Most pregnancies progress without incident. But approximately 8 percent of all pregnancies involve complications that, if left untreated, may harm the mother or the baby. While some complications relate to health problems that existed before pregnancy, others occur unexpectedly and are unavoidable.
Abortion Bans Will Result in More Women Dying Pregnancy carries risks, including death. Without abortion access, more women will die.
What You Should Know
Researchers have found that if abortion is banned throughout the United States, the overall number of maternal deaths would rise by 24 percent. This number is even worse for Black women, whose deaths would rise by 39 percent.

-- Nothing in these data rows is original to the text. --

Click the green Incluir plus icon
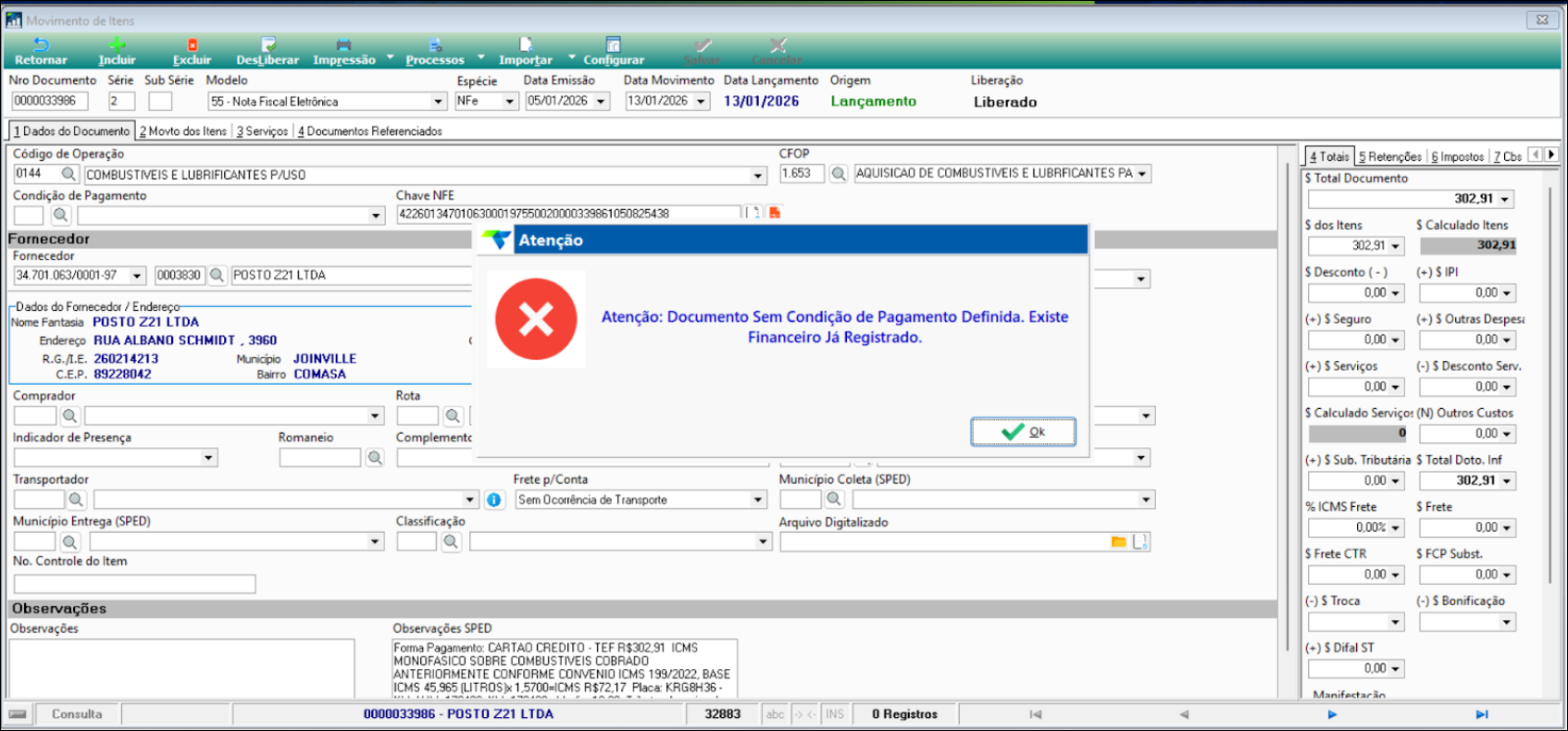117,44
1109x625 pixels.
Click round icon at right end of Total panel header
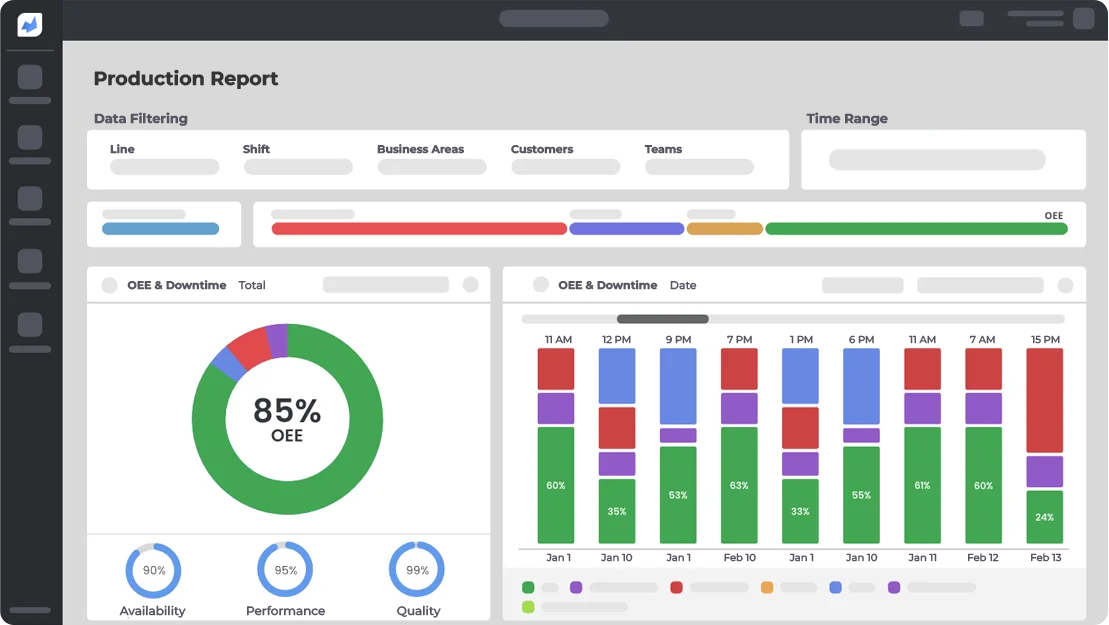tap(470, 285)
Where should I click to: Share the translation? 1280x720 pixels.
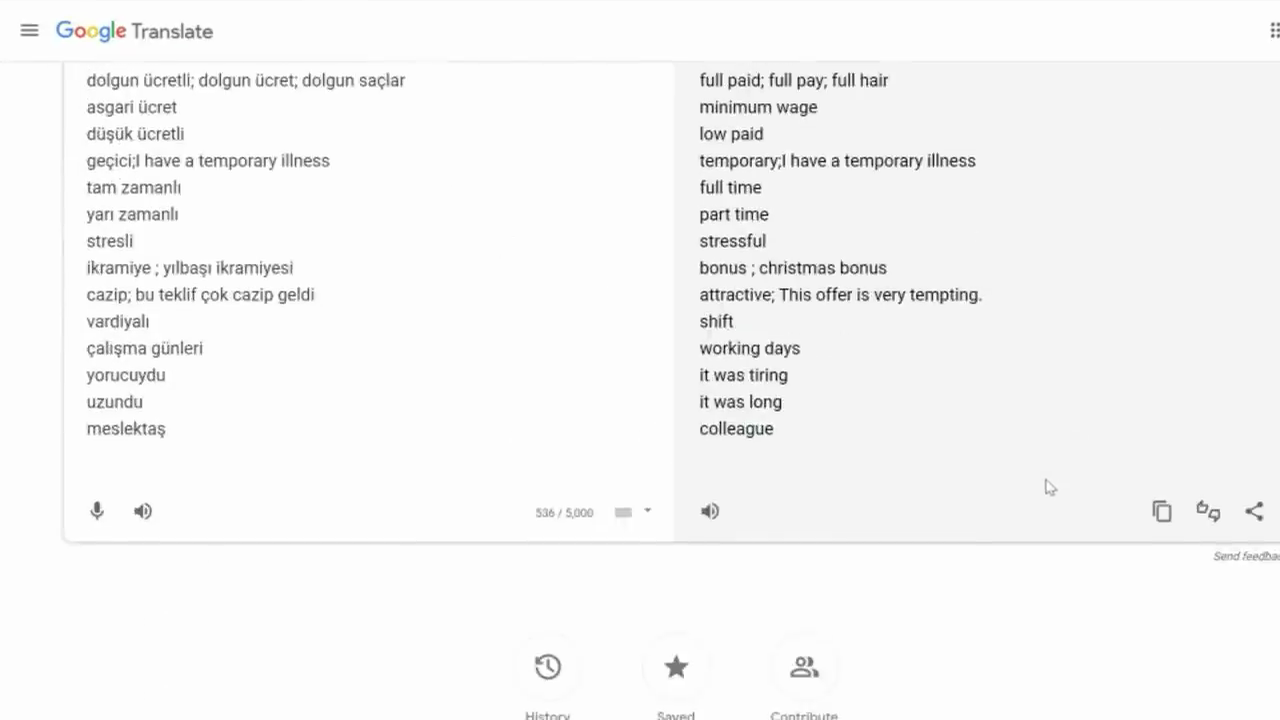pos(1254,511)
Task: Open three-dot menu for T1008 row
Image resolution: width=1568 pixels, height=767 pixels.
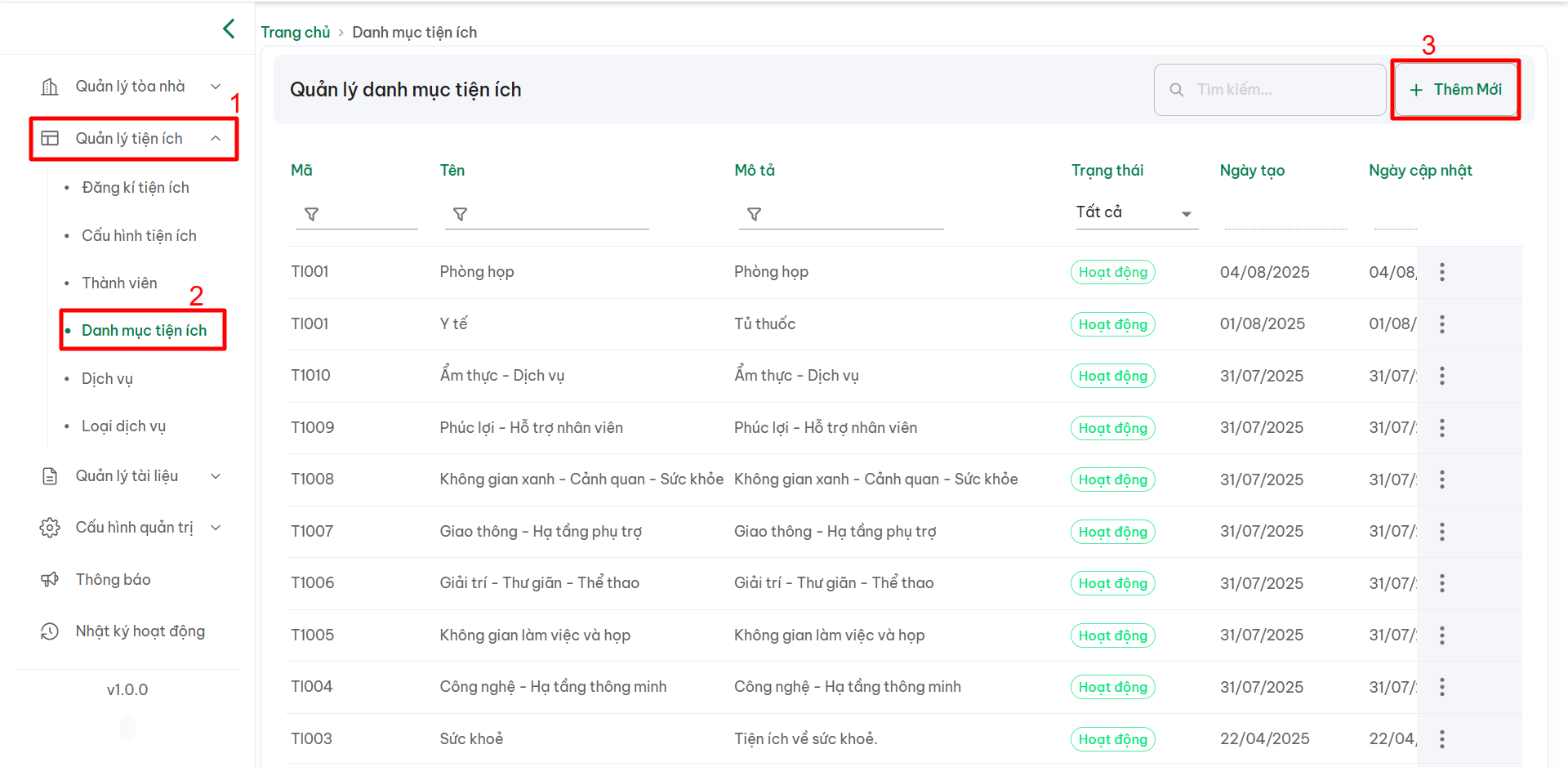Action: tap(1441, 479)
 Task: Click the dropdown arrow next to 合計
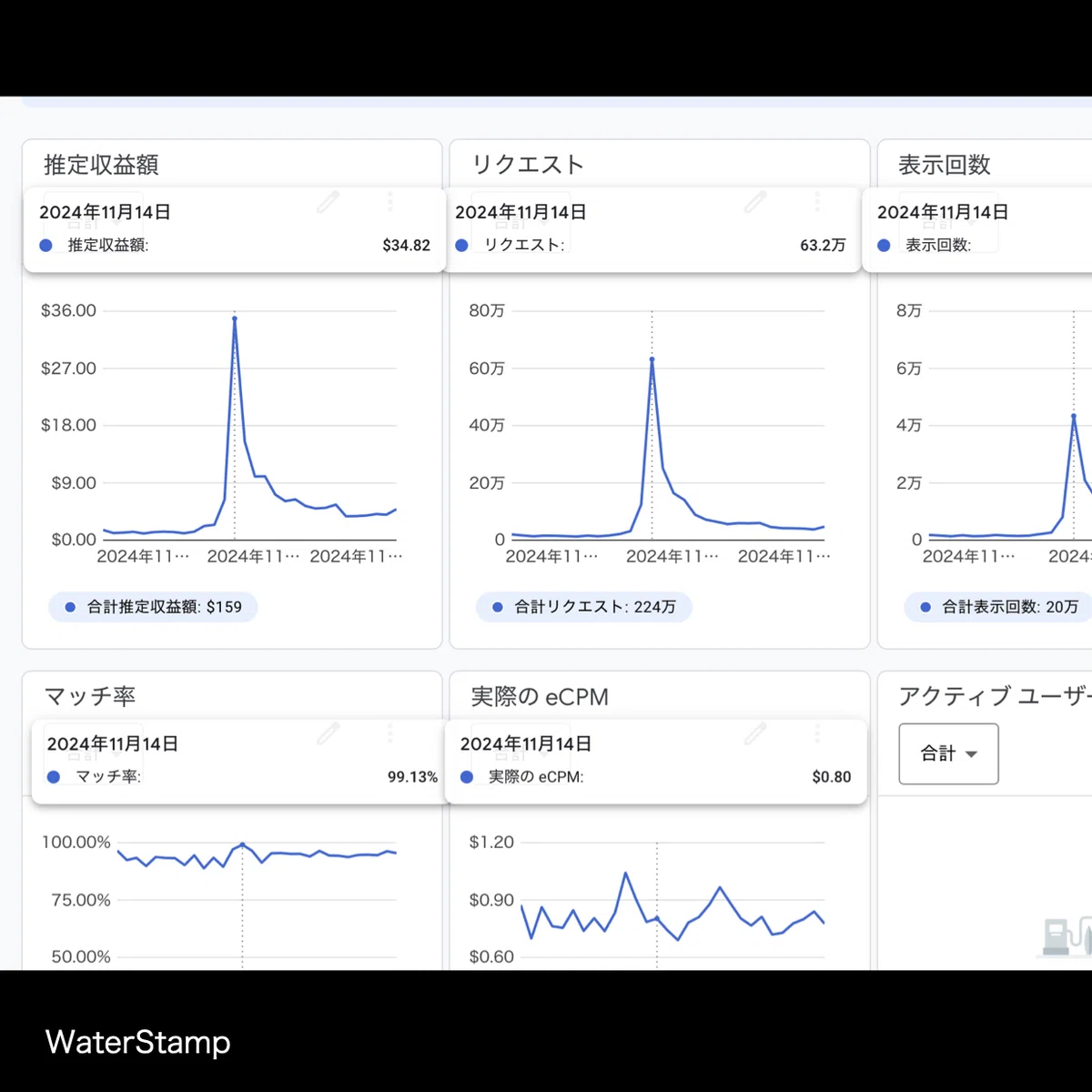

The states with the highest expected increases in maternal deaths are Florida (29 percent), Georgia (29 percent), and Michigan (25 percent).
States such as New Mexico—which borders states hostile to abortion and currently serves as a haven for care as a result—are projected to see a 25 percent increase to their maternal deaths under a total nationwide ban.
A nationwide abortion ban, for which some policymakers have voiced support, could lead these dire projections to become reality.
Four months after Dobbs v. Jackson Women’s Health Organization overturned Roe v. Wade on June 24, 2022, the dire health consequences of banning abortion care have become even more apparent. Eighteen states, home to more than 25 million women of reproductive age, have banned some or all access to abortion care, with only spare exceptions that are nearly impossible to implement. Already, thousands of people are finding it impossible to obtain a needed abortion.
Horrifying stories from the states that have banned abortion demonstrate the medical crisis that now grips nearly half the country. A woman in Wisconsin experiencing a miscarriage was turned away from the hospital and sent home to bleed without medical supervision. In Arizona, a 14-year-old, caught in the crosshairs of abortion restrictions, was denied medically indicated medication she had taken for years. A woman in Texas had to drive 18 hours to receive care for an ectopic pregnancy. And doctors across the country have been put in the untenable position of navigating their medical training and professional ethical obligations amid a lack of clarity about what is allowable under the law.
These are just some of the stories that have been shared publicly. There are many more told only in private, and more will follow.